**What is required:** From the line containing "Where should I" through the last line of the records below, output every line exactly, both ends included, except the pictures.

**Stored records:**
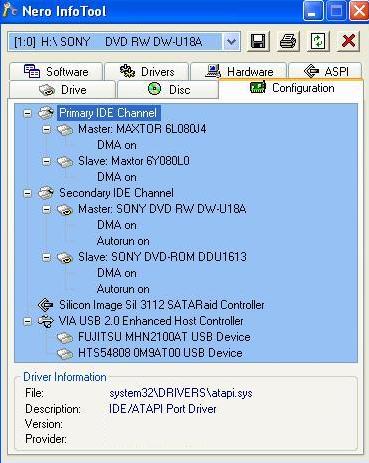This screenshot has width=369, height=463.
Task: Click the printer icon in toolbar
Action: (288, 42)
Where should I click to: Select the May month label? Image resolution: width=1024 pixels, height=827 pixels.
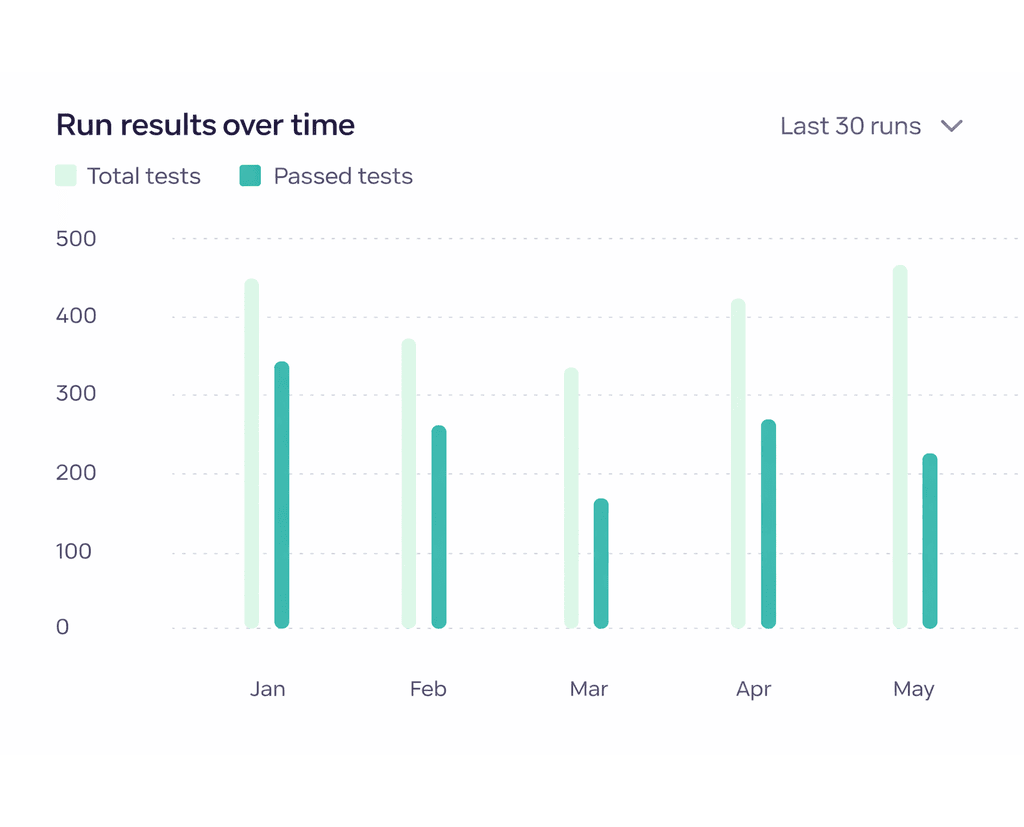(913, 689)
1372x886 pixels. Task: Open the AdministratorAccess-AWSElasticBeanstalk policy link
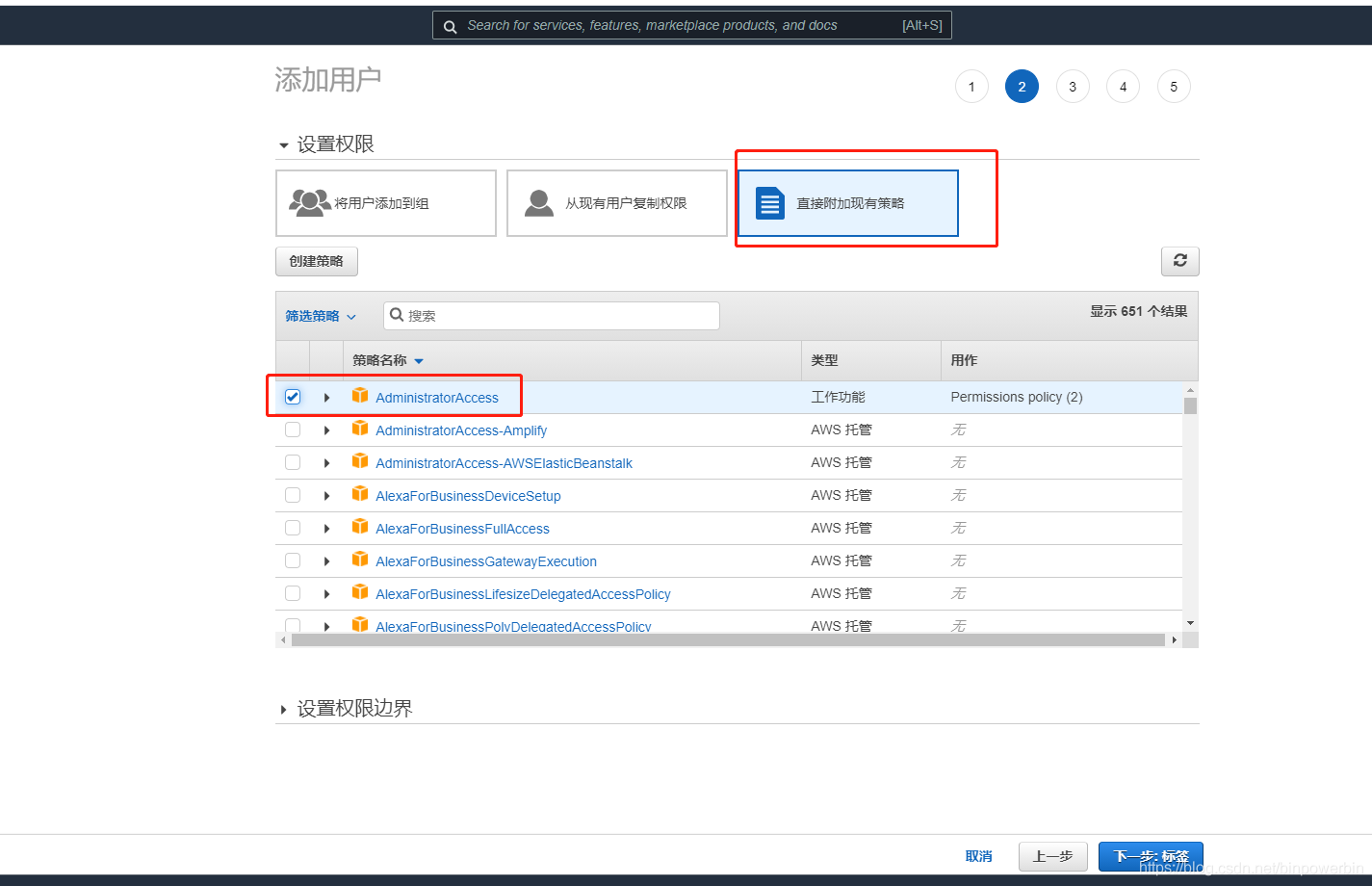click(x=502, y=462)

**Answer space:**
Where should I click to: Select the May month label? Image resolution: width=1024 pixels, height=827 pixels.
(913, 689)
1372x886 pixels. Task: Open the AdministratorAccess-AWSElasticBeanstalk policy link
click(x=502, y=462)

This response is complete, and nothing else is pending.